Repeat all entries below exactly as shown.

________________

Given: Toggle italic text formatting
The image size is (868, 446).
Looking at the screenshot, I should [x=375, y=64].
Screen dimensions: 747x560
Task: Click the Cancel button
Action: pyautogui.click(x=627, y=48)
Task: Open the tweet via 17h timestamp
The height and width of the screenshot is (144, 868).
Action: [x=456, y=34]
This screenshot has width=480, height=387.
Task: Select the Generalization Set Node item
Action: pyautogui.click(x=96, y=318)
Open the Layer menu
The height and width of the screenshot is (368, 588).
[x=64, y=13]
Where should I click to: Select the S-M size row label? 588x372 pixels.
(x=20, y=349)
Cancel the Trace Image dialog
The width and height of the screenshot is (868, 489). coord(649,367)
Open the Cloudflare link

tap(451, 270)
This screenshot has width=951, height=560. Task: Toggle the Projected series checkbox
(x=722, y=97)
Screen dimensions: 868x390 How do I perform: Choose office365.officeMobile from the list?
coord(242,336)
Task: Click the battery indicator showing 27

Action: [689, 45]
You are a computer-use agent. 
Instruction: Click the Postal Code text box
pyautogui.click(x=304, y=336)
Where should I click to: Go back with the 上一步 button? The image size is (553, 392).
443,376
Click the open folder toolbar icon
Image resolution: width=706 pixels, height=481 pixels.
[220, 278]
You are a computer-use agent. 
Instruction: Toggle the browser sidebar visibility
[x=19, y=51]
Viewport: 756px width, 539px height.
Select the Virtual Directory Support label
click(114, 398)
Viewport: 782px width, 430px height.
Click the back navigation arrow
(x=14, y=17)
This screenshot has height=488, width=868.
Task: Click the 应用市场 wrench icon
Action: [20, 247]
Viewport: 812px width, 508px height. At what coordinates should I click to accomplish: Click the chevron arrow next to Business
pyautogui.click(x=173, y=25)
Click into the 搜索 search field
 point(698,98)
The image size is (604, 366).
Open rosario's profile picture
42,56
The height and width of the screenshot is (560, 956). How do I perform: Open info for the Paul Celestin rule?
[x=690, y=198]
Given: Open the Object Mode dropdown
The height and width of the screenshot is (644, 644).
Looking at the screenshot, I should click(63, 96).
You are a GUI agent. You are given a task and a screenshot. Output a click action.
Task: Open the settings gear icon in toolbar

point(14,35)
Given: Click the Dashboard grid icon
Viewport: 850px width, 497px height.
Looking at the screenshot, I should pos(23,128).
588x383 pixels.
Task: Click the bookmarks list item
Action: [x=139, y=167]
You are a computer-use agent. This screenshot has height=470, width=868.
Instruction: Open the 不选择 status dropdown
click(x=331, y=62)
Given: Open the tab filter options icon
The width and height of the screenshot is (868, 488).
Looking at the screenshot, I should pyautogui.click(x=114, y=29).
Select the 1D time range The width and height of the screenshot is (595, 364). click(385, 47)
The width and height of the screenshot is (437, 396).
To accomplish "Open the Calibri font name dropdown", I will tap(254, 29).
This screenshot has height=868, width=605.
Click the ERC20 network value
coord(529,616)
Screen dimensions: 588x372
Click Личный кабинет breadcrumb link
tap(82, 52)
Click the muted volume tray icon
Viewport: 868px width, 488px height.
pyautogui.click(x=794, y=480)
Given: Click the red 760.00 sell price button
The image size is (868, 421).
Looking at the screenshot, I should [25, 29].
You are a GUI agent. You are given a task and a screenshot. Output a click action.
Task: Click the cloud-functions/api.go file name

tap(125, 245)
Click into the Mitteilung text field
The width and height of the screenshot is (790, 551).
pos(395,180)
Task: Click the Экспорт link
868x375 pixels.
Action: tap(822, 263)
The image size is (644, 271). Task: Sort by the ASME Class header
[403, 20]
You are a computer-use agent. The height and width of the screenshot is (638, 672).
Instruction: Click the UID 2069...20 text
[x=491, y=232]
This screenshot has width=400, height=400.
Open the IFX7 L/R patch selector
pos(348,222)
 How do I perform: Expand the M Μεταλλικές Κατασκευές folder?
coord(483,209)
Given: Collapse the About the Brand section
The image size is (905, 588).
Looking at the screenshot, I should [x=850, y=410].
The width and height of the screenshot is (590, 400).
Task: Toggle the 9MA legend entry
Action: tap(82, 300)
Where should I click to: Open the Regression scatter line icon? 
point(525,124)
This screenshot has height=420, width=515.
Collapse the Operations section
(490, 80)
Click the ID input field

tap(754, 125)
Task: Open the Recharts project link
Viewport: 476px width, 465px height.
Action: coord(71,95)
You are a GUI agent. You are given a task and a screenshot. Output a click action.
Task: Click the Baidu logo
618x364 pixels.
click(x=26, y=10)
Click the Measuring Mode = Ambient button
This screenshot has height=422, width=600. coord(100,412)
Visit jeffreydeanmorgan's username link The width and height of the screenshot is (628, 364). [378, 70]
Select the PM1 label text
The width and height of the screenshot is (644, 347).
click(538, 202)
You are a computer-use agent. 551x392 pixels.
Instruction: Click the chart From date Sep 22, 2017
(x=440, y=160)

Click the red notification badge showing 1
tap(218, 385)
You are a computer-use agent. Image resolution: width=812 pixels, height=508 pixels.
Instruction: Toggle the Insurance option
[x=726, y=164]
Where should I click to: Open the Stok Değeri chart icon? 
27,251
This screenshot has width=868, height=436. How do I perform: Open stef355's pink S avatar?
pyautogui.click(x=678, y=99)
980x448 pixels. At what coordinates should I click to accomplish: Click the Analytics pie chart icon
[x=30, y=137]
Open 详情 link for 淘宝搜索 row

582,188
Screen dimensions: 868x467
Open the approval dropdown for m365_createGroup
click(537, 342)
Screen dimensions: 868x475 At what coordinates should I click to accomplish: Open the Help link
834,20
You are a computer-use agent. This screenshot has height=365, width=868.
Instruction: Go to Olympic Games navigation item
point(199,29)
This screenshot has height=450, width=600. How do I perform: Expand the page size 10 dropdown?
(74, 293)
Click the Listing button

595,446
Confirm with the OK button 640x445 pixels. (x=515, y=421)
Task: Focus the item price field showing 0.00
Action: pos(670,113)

________________

__FINISHED EXERCISE__
Given: Toggle italic text formatting
The image size is (868, 446).
Looking at the screenshot, I should [x=375, y=64].
Screen dimensions: 747x560
Task: Click the Cancel button
Action: pyautogui.click(x=627, y=48)
Task: Open the tweet via 17h timestamp
The height and width of the screenshot is (144, 868).
Action: [x=456, y=34]
This screenshot has width=480, height=387.
Task: Select the Generalization Set Node item
Action: pyautogui.click(x=96, y=318)
Open the Layer menu
The height and width of the screenshot is (368, 588).
[x=64, y=13]
Where should I click to: Select the S-M size row label? 588x372 pixels.
(x=20, y=349)
Cancel the Trace Image dialog
The width and height of the screenshot is (868, 489). coord(649,367)
Open the Cloudflare link

tap(451, 270)
This screenshot has width=951, height=560. Task: Toggle the Projected series checkbox
(x=722, y=97)
Screen dimensions: 868x390 How do I perform: Choose office365.officeMobile from the list?
coord(242,336)
Task: Click the battery indicator showing 27

Action: [689, 45]
You are a computer-use agent. 
Instruction: Click the Postal Code text box
pyautogui.click(x=304, y=336)
Where should I click to: Go back with the 上一步 button? The image size is (553, 392).
443,376
Click the open folder toolbar icon
Image resolution: width=706 pixels, height=481 pixels.
[220, 278]
You are a computer-use agent. 
Instruction: Toggle the browser sidebar visibility
[x=19, y=51]
Viewport: 756px width, 539px height.
Select the Virtual Directory Support label
click(114, 398)
Viewport: 782px width, 430px height.
Click the back navigation arrow
(x=14, y=17)
This screenshot has height=488, width=868.
Task: Click the 应用市场 wrench icon
Action: [20, 247]
Viewport: 812px width, 508px height. At what coordinates should I click to accomplish: Click the chevron arrow next to Business
pyautogui.click(x=173, y=25)
Click into the 搜索 search field
 point(698,98)
The image size is (604, 366).
Open rosario's profile picture
42,56
The height and width of the screenshot is (560, 956). How do I perform: Open info for the Paul Celestin rule?
[x=690, y=198]
Given: Open the Object Mode dropdown
The height and width of the screenshot is (644, 644).
Looking at the screenshot, I should click(63, 96).
You are a GUI agent. You are given a task and a screenshot. Output a click action.
Task: Open the settings gear icon in toolbar

point(14,35)
Given: Click the Dashboard grid icon
Viewport: 850px width, 497px height.
Looking at the screenshot, I should pos(23,128).
588x383 pixels.
Task: Click the bookmarks list item
Action: [x=139, y=167]
You are a computer-use agent. This screenshot has height=470, width=868.
Instruction: Open the 不选择 status dropdown
click(x=331, y=62)
Given: Open the tab filter options icon
The width and height of the screenshot is (868, 488).
Looking at the screenshot, I should pyautogui.click(x=114, y=29).
Select the 1D time range The width and height of the screenshot is (595, 364). click(385, 47)
The width and height of the screenshot is (437, 396).
To accomplish "Open the Calibri font name dropdown", I will tap(254, 29).
This screenshot has height=868, width=605.
Click the ERC20 network value
coord(529,616)
Screen dimensions: 588x372
Click Личный кабинет breadcrumb link
tap(82, 52)
Click the muted volume tray icon
Viewport: 868px width, 488px height.
pyautogui.click(x=794, y=480)
Given: Click the red 760.00 sell price button
The image size is (868, 421).
Looking at the screenshot, I should [25, 29].
You are a GUI agent. You are given a task and a screenshot. Output a click action.
Task: Click the cloud-functions/api.go file name

tap(125, 245)
Click into the Mitteilung text field
The width and height of the screenshot is (790, 551).
pos(395,180)
Task: Click the Экспорт link
868x375 pixels.
Action: tap(822, 263)
The image size is (644, 271). Task: Sort by the ASME Class header
[403, 20]
You are a computer-use agent. The height and width of the screenshot is (638, 672).
Instruction: Click the UID 2069...20 text
[x=491, y=232]
This screenshot has width=400, height=400.
Open the IFX7 L/R patch selector
pos(348,222)
 How do I perform: Expand the M Μεταλλικές Κατασκευές folder?
coord(483,209)
Given: Collapse the About the Brand section
The image size is (905, 588).
Looking at the screenshot, I should [x=850, y=410].
The width and height of the screenshot is (590, 400).
Task: Toggle the 9MA legend entry
Action: tap(82, 300)
Where should I click to: Open the Regression scatter line icon? 
point(525,124)
This screenshot has height=420, width=515.
Collapse the Operations section
(490, 80)
Click the ID input field

tap(754, 125)
Task: Open the Recharts project link
Viewport: 476px width, 465px height.
Action: coord(71,95)
You are a GUI agent. You are given a task and a screenshot. Output a click action.
Task: Click the Baidu logo
618x364 pixels.
click(x=26, y=10)
Click the Measuring Mode = Ambient button
This screenshot has height=422, width=600. coord(100,412)
Visit jeffreydeanmorgan's username link The width and height of the screenshot is (628, 364). [378, 70]
Select the PM1 label text
The width and height of the screenshot is (644, 347).
click(538, 202)
You are a computer-use agent. 551x392 pixels.
Instruction: Click the chart From date Sep 22, 2017
(x=440, y=160)

Click the red notification badge showing 1
tap(218, 385)
You are a computer-use agent. Image resolution: width=812 pixels, height=508 pixels.
Instruction: Toggle the Insurance option
[x=726, y=164]
Where should I click to: Open the Stok Değeri chart icon? 
27,251
This screenshot has width=868, height=436. How do I perform: Open stef355's pink S avatar?
pyautogui.click(x=678, y=99)
980x448 pixels. At what coordinates should I click to accomplish: Click the Analytics pie chart icon
[x=30, y=137]
Open 详情 link for 淘宝搜索 row

582,188
Screen dimensions: 868x467
Open the approval dropdown for m365_createGroup
click(537, 342)
Screen dimensions: 868x475 At what coordinates should I click to accomplish: Open the Help link
834,20
You are a computer-use agent. This screenshot has height=365, width=868.
Instruction: Go to Olympic Games navigation item
point(199,29)
This screenshot has height=450, width=600. How do I perform: Expand the page size 10 dropdown?
(74, 293)
Click the Listing button

595,446
Confirm with the OK button 640x445 pixels. (x=515, y=421)
Task: Focus the item price field showing 0.00
Action: pos(670,113)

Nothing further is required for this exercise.